Alasdair McWilliam <alasdair.mcwilliam@xxxxxxxxxxx> · Thu, 5 Sep 2024 13:50:07 +0100

On 04/09/2024 11:30, Maciej Fijalkowski wrote:
> On Mon, Sep 02, 2024 at 04:09:33PM +0000, Alasdair McWilliam wrote:
>> Good evening,
>>
>> Looks like commit a62c50545b4d is the culprit.
>>
>> I've produced a production-grade build of kernel 6.1.95 with commit
>> a62c50545b4d backed out. Seems I can no longer trigger the fault. I can
>> kill -9 the process while pushing 50Gbps / 14Mpps and the process is
>> just restarted and resumes like it should.
>>
>> I'm going to back out the same commit from 6.1.106 for our production
>> builds and verify that fixes the issue there too.
>>
>> Can you advise if this will be reversed in future commits, or if you
>> have an alternate fix in the wings?
> 
> We've been working recently on somewhat related issues and it looks like
> not every commit from [0] has been backported.
> 
> $ git log --oneline v6.1.103..v6.1.104 drivers/net/ethernet/intel/ice/
> 5a80b682e3e1 ice: add missing WRITE_ONCE when clearing ice_rx_ring::xdp_prog
> 8782f0fcb19d ice: replace synchronize_rcu with synchronize_net
> 15115033f056 ice: don't busy wait for Rx queue disable in ice_qp_dis()
> 3dbc58774e58 ice: respect netif readiness in AF_XDP ZC related ndo's
> 
> can you apply the rest of it on top of 6.1.107 and see the result?

The first one I've attempted doesn't apply cleanly to 6.1.107.

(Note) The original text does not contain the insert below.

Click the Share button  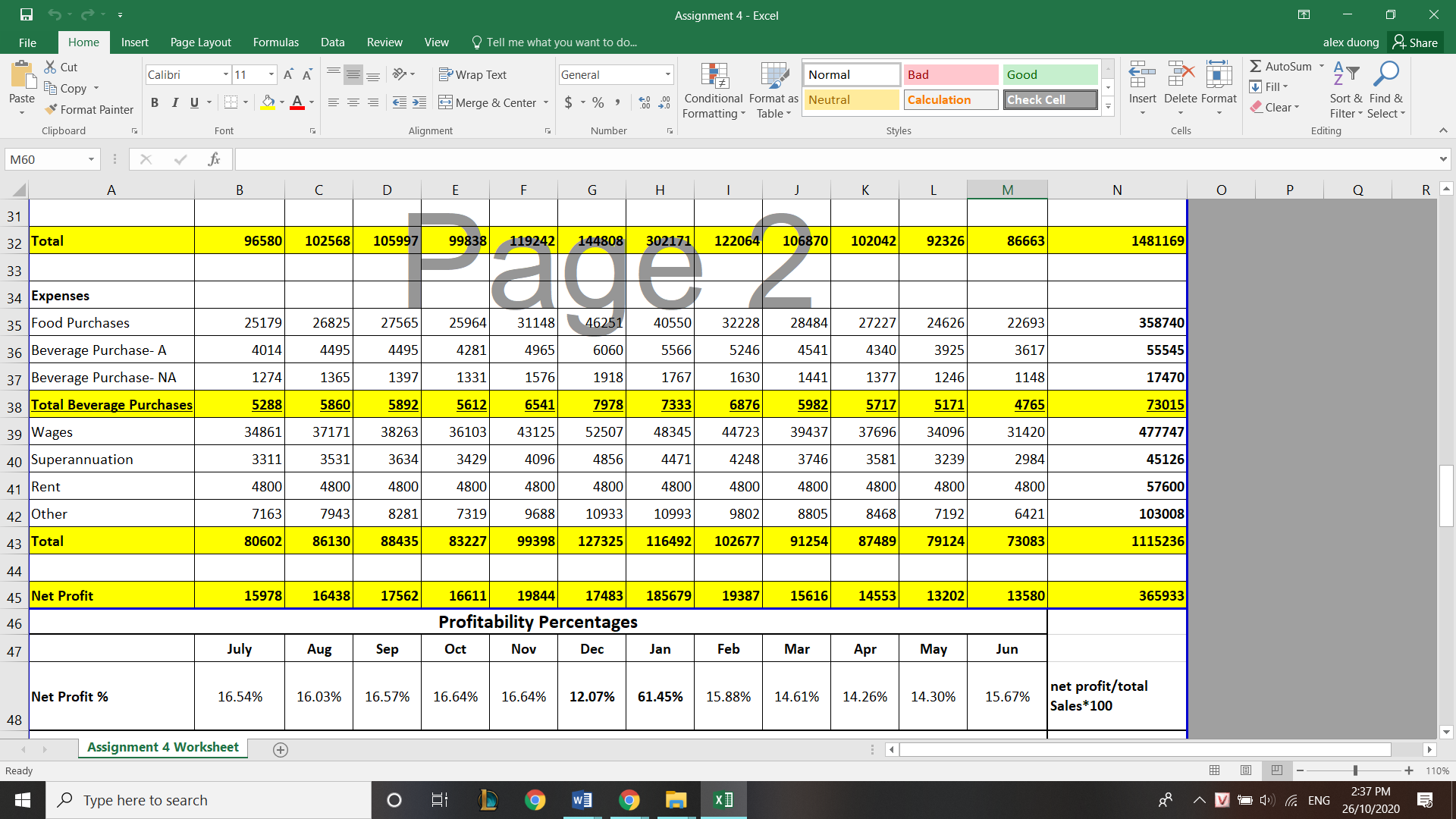coord(1415,42)
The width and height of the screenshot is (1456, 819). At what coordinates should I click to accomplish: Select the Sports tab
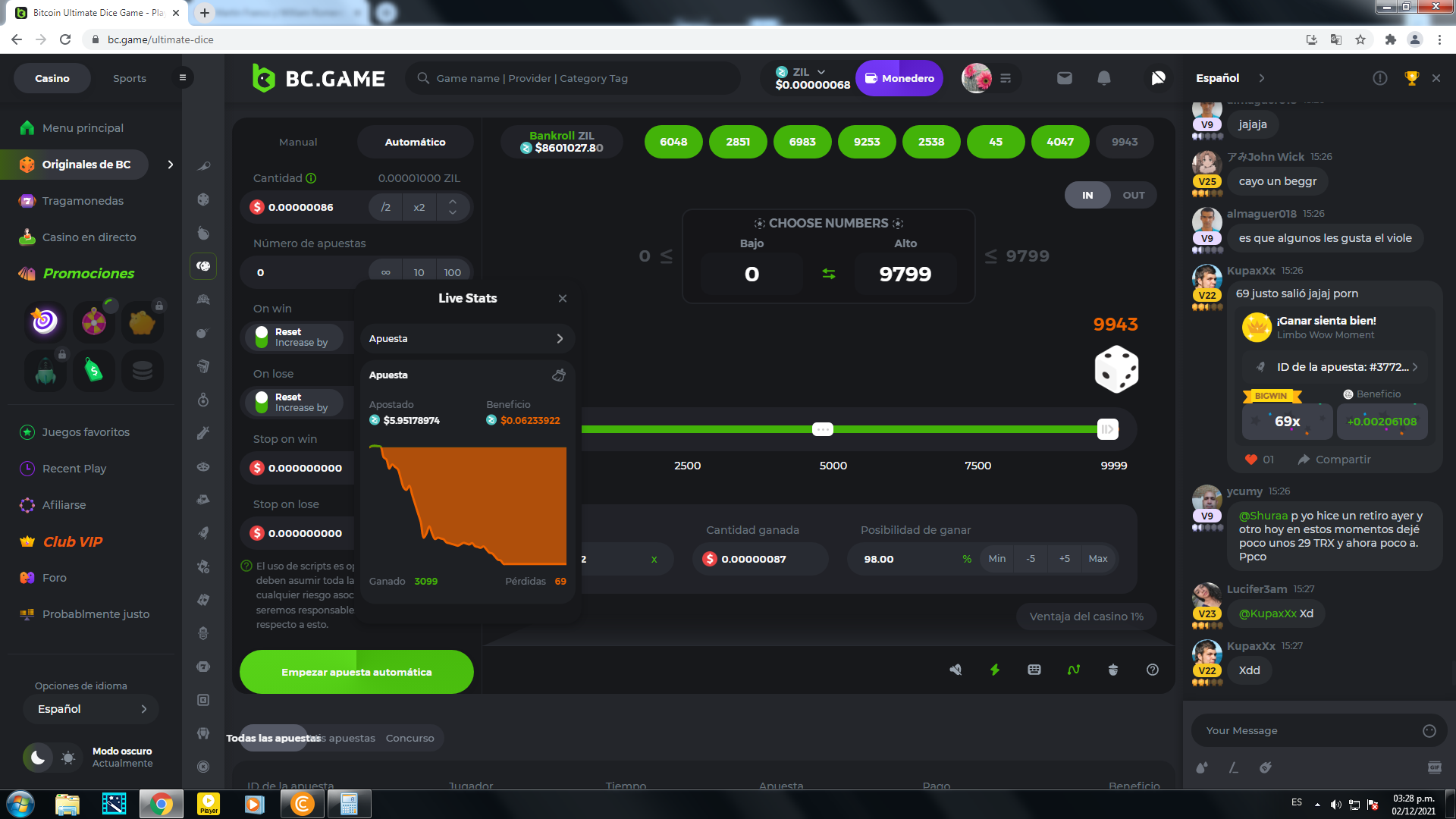tap(130, 78)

Eg: d59227179949 ("ice: modify error handling when setting XSK pool in
ndo_bpf"). The above looks to have been based on code from around 6.8 or
6.9 where the makeup of routines like ice_qp_ena() has changed. Looks
like this happened around a292ba981324 ("ice: make ice_vsi_cfg_txq()
static").

Should I try and apply a292ba981324 as well?